**Instructions to follow**
Please rewrite the stretch of rows from the line containing "The image size is (632, 645)." through the end of the rows, replacing "team" with "club" and changing nothing else. Leave the pictures out of your answer.

**Dataset excerpts**
----

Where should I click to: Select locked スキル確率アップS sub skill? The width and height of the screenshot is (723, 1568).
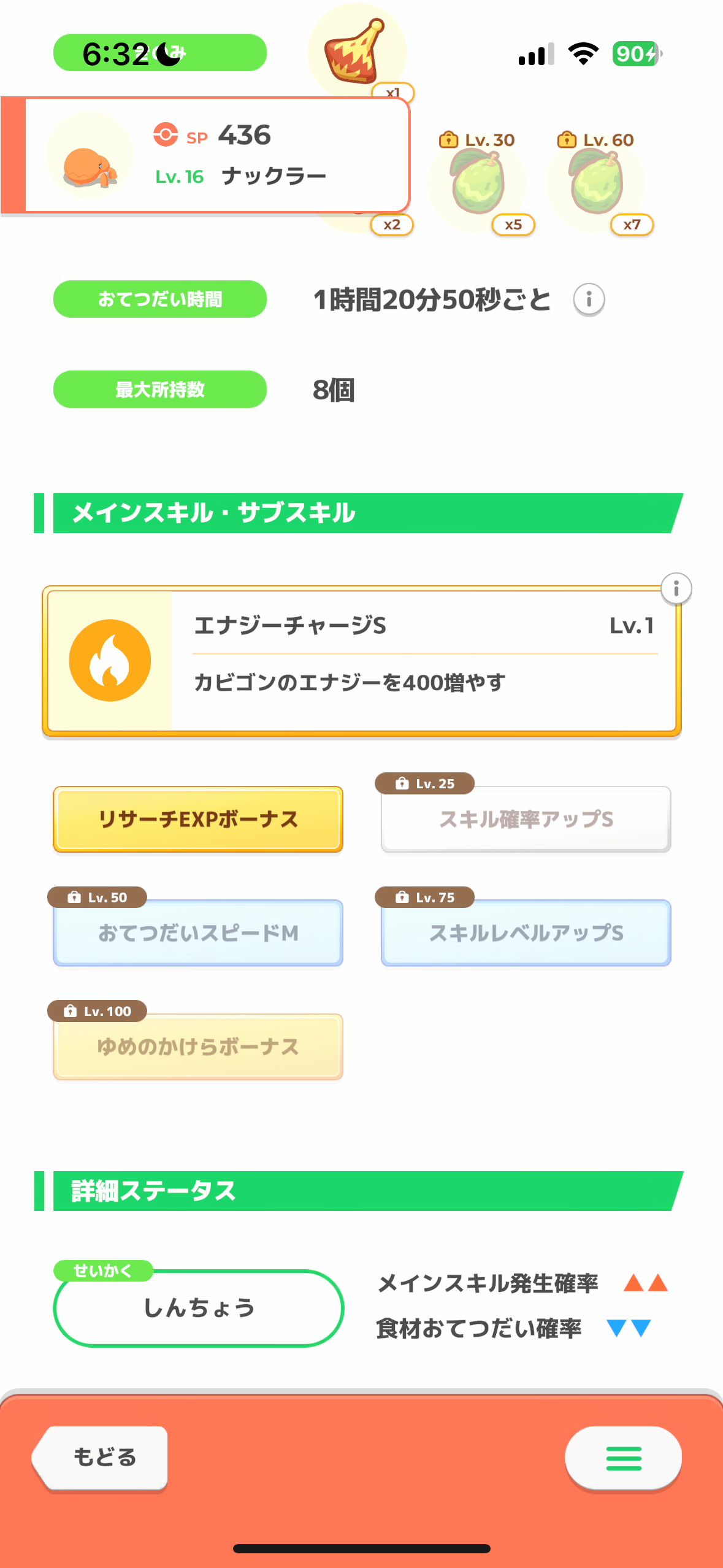(526, 820)
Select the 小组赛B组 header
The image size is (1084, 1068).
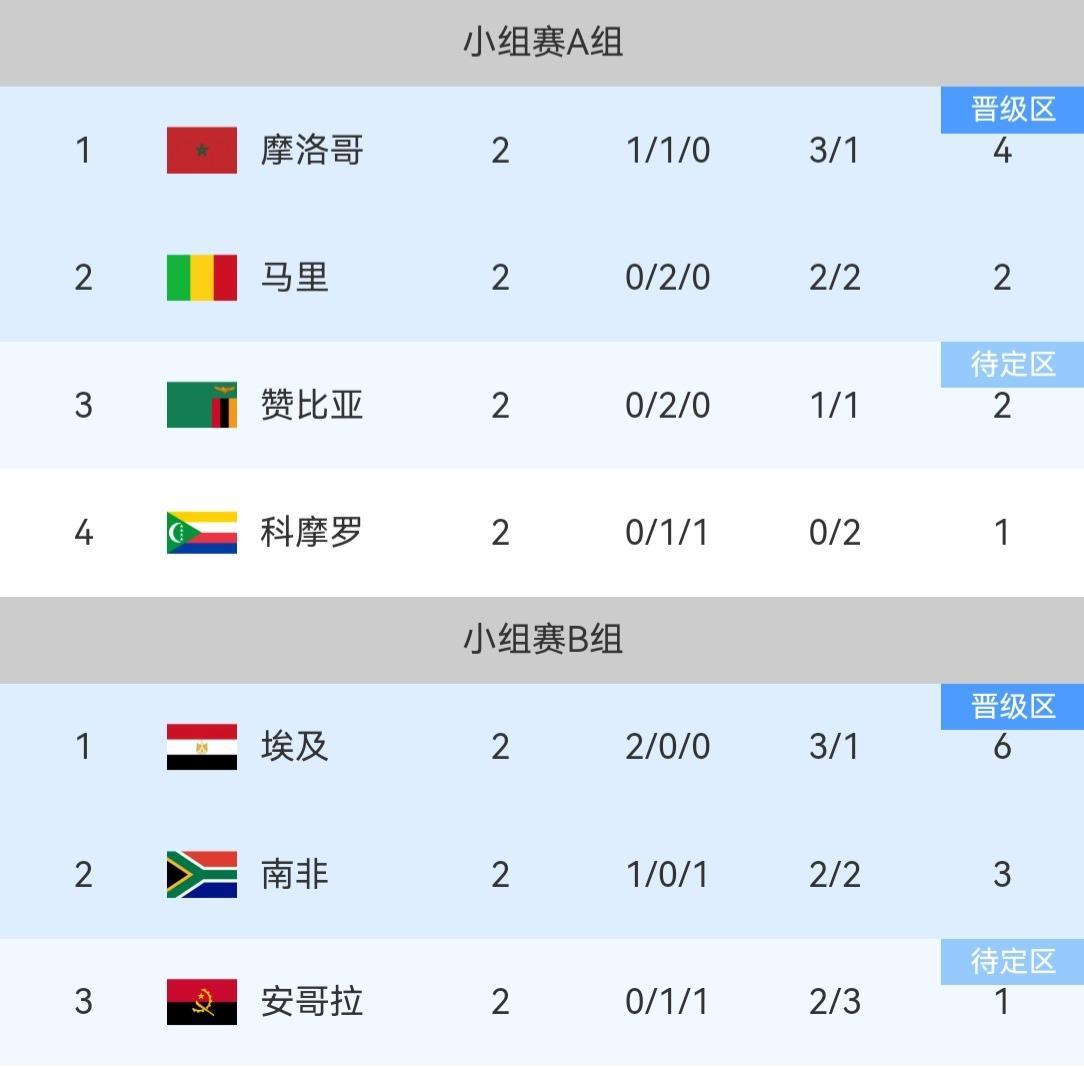542,640

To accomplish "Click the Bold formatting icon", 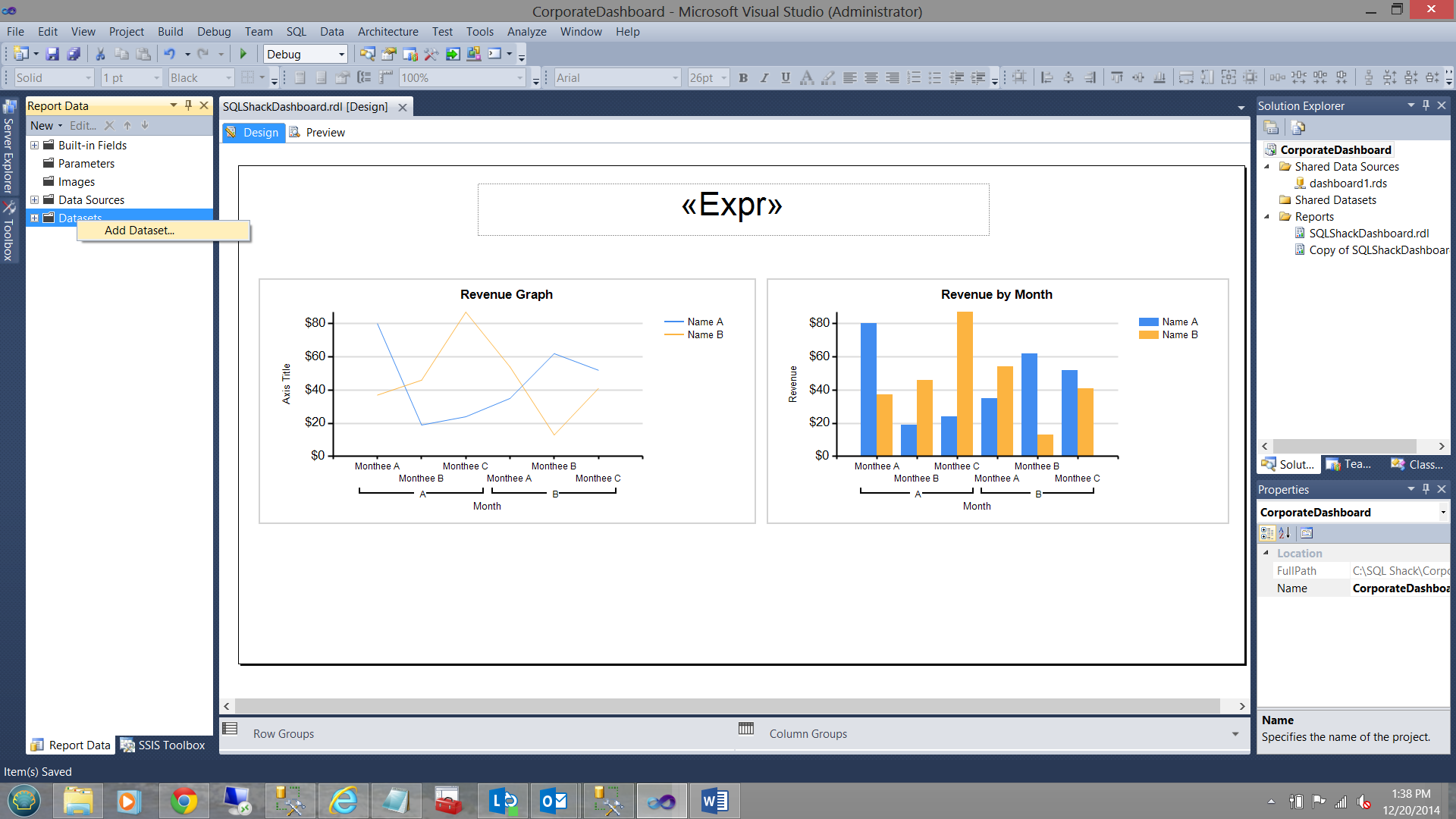I will click(743, 77).
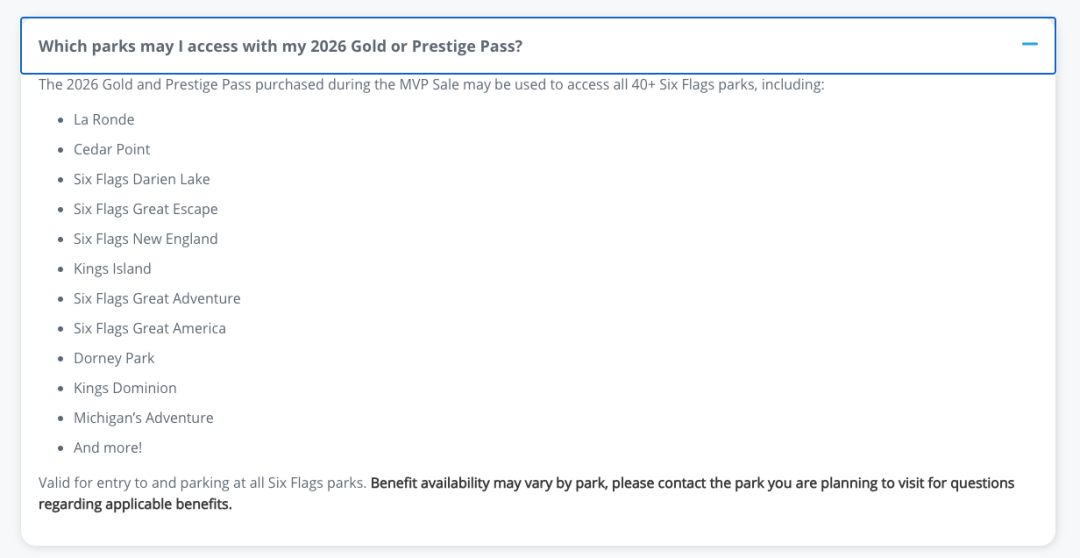The width and height of the screenshot is (1080, 558).
Task: Select Six Flags Great America in list
Action: [149, 329]
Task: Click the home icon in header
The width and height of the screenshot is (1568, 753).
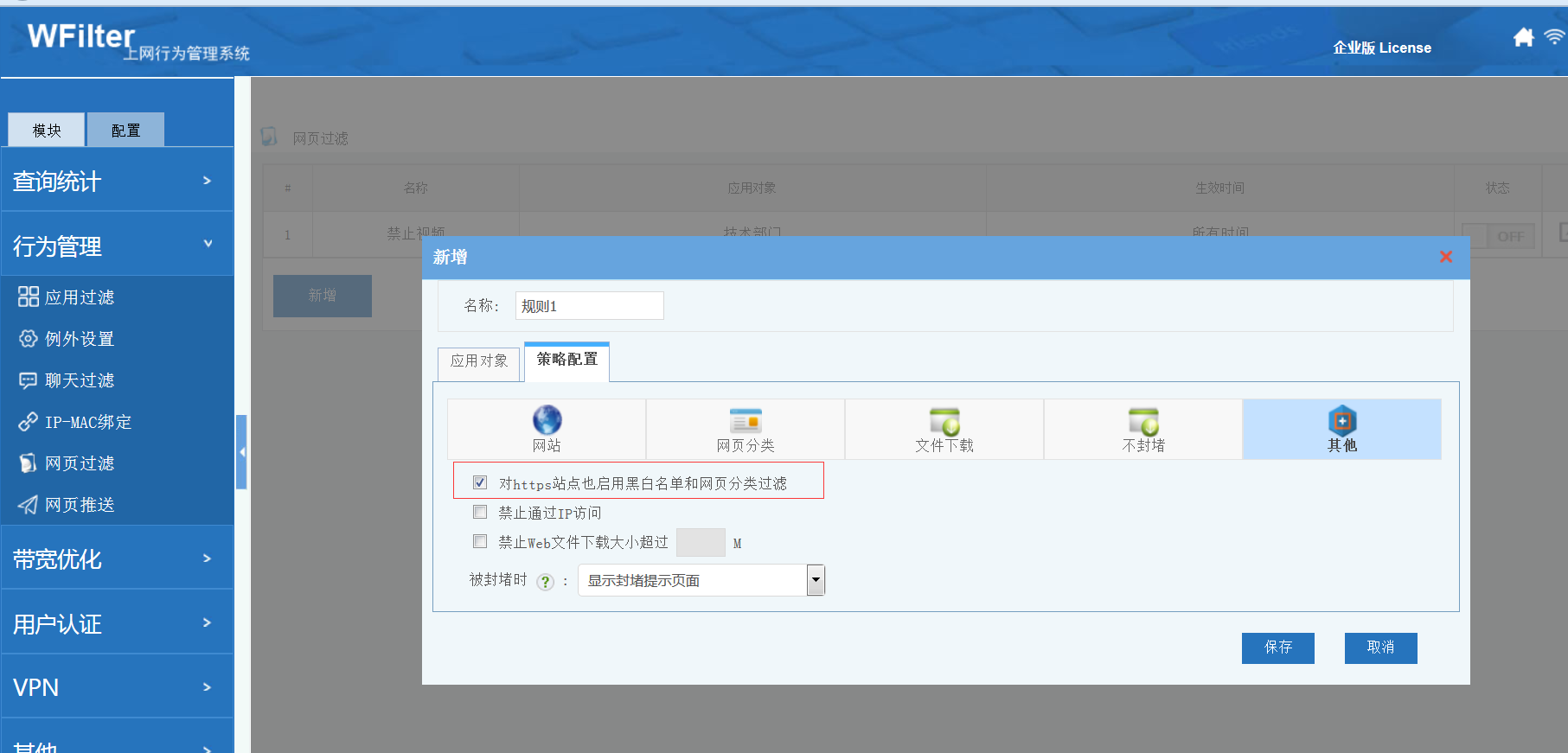Action: pyautogui.click(x=1523, y=37)
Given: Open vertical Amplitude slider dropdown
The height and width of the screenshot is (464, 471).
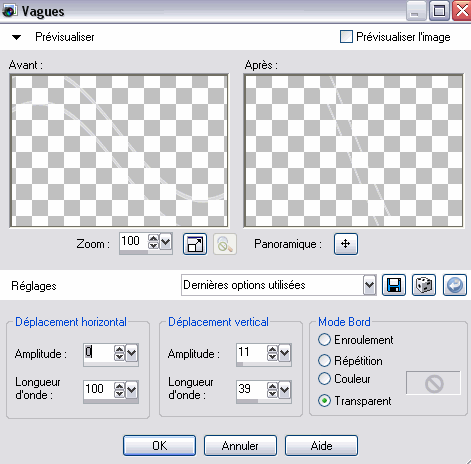Looking at the screenshot, I should (285, 353).
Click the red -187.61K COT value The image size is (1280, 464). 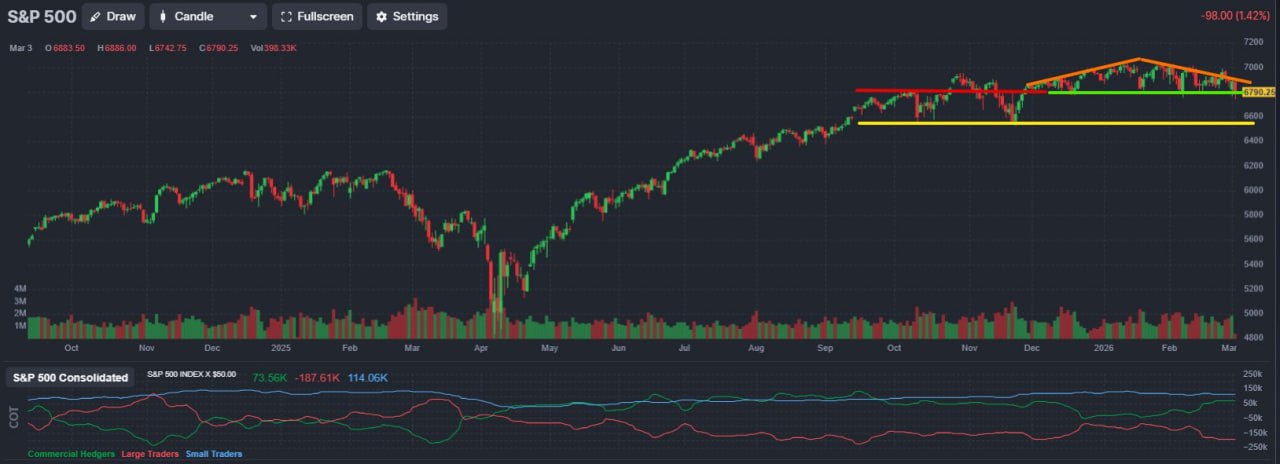tap(319, 378)
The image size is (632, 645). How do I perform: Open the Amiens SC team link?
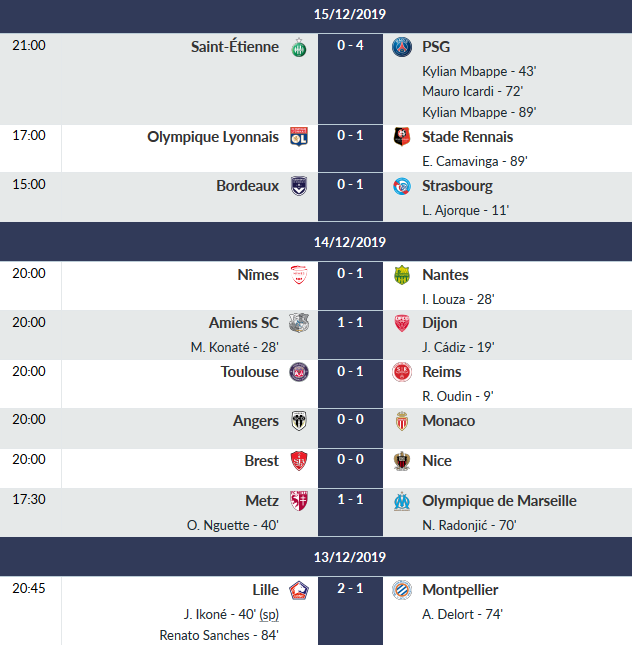click(244, 323)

----

**Complete output**
The image size is (632, 645). How do I perform: Open the Amiens SC club link?
click(244, 323)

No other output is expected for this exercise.